Member of the U.S. House of Representatives
- In office March 4, 1819 – March 3, 1823
- Preceded by: Benjamin Orr
- Succeeded by: Ebenezer Herrick
- Constituency: Massachusetts 16th (1819–1821) Maine 3rd (1821–1823)

Personal details
- Born: June 30, 1772 Biddeford, Province of Massachusetts Bay, British America
- Died: November 26, 1842 (aged 70) Phippsburg, Maine, U.S.
- Party: Democratic-Republican
- Occupation: Merchant

= Mark Langdon Hill =

American politician (1772–1842)

Mark Langdon Hill (June 30, 1772 - November 26, 1842) was United States Representative from Massachusetts and from Maine. He was born in Biddeford (then a part of the Province of Massachusetts Bay) on June 30, 1772. He attended the public schools, then became a merchant and shipbuilder in Phippsburg. He was an overseer and trustee of Bowdoin College. He is the nephew of John Langdon. New Hampshire governor, Senator and patriot.

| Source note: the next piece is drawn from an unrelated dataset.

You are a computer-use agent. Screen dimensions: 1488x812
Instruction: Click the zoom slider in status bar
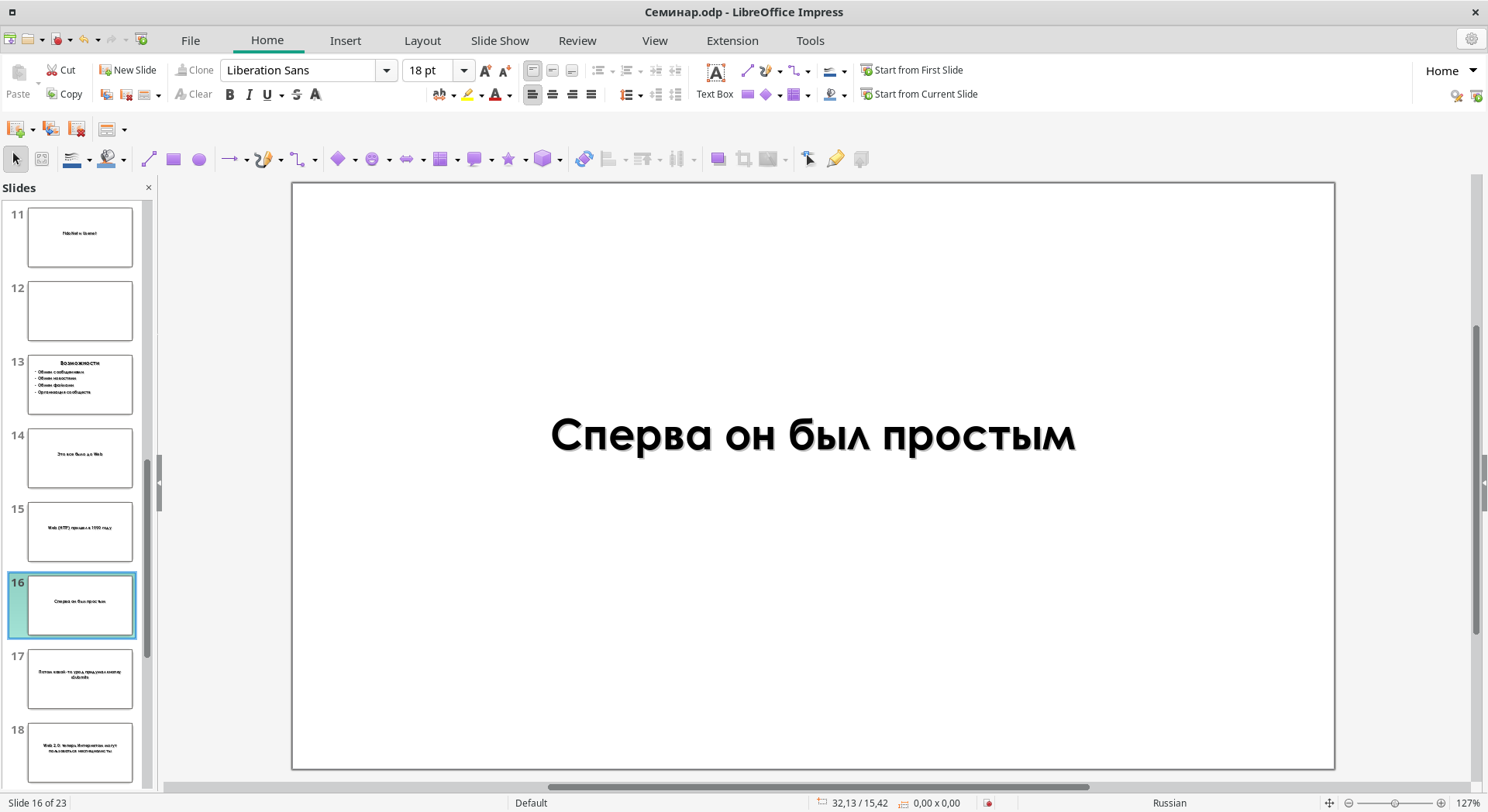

Hill was elected a member of the Massachusetts House of Representatives, and served in the Massachusetts State Senate. He served as judge of the court of common pleas in 1810. He was elected a member of the American Antiquarian Society in 1816. He was elected as a Democratic-Republican from Massachusetts to the Sixteenth Congress (March 4, 1819 – March 3, 1821). Hill and John Holmes were two of the seven representatives from the district of Maine willing to vote for the Missouri compromise, which on a 90-87 vote allowed Maine to become a state at the cost of letting Missouri be a slave state. They were both strongly attacked in the Maine press for this compromise.

Hill was elected as a Democratic-Republican to the Seventeenth Congress from Maine after the state was admitted to the Union (March 4, 1821 - March 3, 1823). He was postmaster of Phippsburg 1819-1824. He was appointed as a collector of customs at Bath in 1824. Hill died in Phippsburg on November 26, 1842. His interment was in the churchyard of the Congregational Church in Phippsburg Center.